Plans include relaxing limits on patio space, even letting restaurants partner with neighboring properties.
Regardless, many restaurant owners said outdoor dining will be a huge boost. Many of them have been able to offer takeout and delivery, but that isn’t always helpful. Other spots just never saw takeout as a major driver for business.
Having outdoor dining will help those places get back some of their regular customers, and local officials are ready to help them out.
“I think people like to socialize, so I think if people can come sit outside and eat their meal, it might help business better than just taking it out, taking it out,” said Kim Greenlaw, owner of Eggs Up Grill in Portland.
“We're all just trying to figure out, you know, once everything comes into play and we make sure everything is set, we have as many places for people to dine as possible,” said Brian Costa, managing partner of Max Fish in Glastonbury.
“It's beautiful weather, it's nice time to be able to go to your favorite restaurant, be able to eat outside and enjoy the delicious food their preparing,” said Portland First Selectwoman Susan Bransfield.
Indoor dining won’t be allowed for a few more weeks. However, on Wednesday, a group of 130 business owners sent a letter to Gov. Lamont to allow that starting June 3.
In a letter, business owners said, “As malls, hair salons and others are allowed to gradually begin indoor service, as they should be, it makes sense restaurants would also be allowed some limited indoor service.”

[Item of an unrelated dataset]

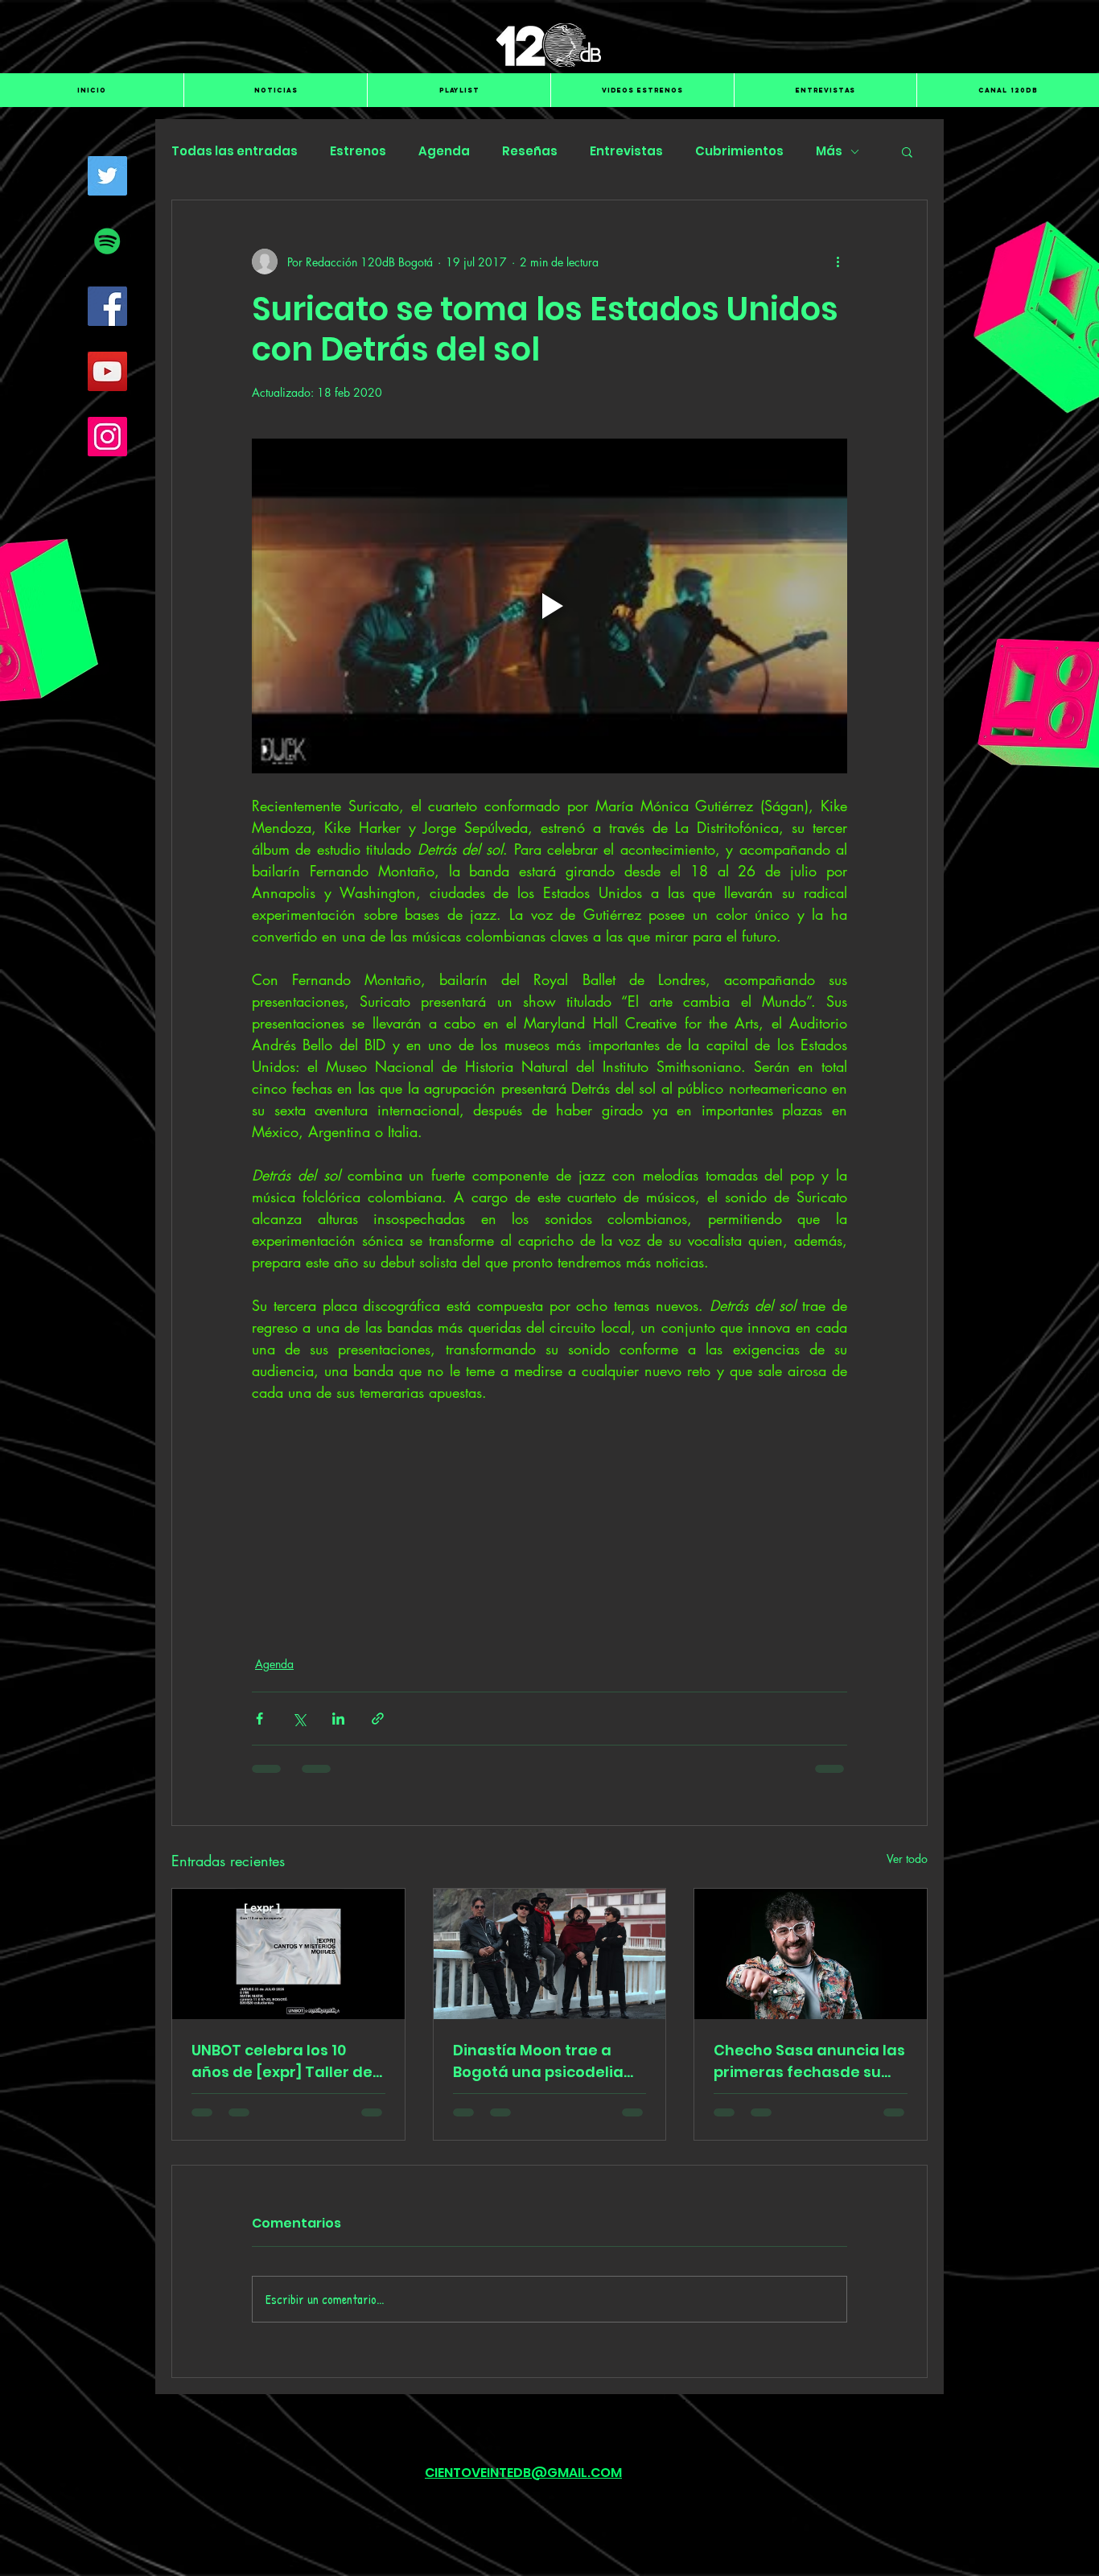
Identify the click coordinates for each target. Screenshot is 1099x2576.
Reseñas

They propose restrictions, including a limit of no more than 50 percent of normal capacity and a ban on standing room or bar seating. Restaurants would also discourage the elderly or anyone else facing higher risks of death from COVID-19 from sitting indoors.
During his daily briefing on Wednesday, Gov. Lamont said that could be part of 'phase 2.' Leaders say that phase would start no earlier than June 20.
Business owners are also discussing the challenge of reopening.
Owners say they have workers who, after getting a hefty stimulus and unemployment checks, may not come back at all.
They also have to worry about things like the availability of daycare and getting protective gear for their workers.
Two guests at Gov. Lamont’s daily briefing on Wednesday are state senators, who also happen to be business owners.
Senator Christine Cohen has a bagel shop, and it remains open. She says it’s been tough navigating the new normal, especially when it comes to getting the protective gear for her workers.
That has also been the challenge for the restaurants that plan to reopen on May 20, like Paul Formica’s Flanders Fish Market.
With a week before a potential reopening, these are just some of the obstacles businesses across the state are facing.
When asked how many businesses he thinks will actually reopen on May 20, Gov. Lamont said “Not all of them, I know a lot are little more cautious and a lot them want more time to get it right, a lot are waiting on customers to know what the demand is. A lot of them are talking to employees, making sure, they’re comfortable to get back, so May 20th is not going to be a light switch that turns on, I think it’ll phase in over a period of time.”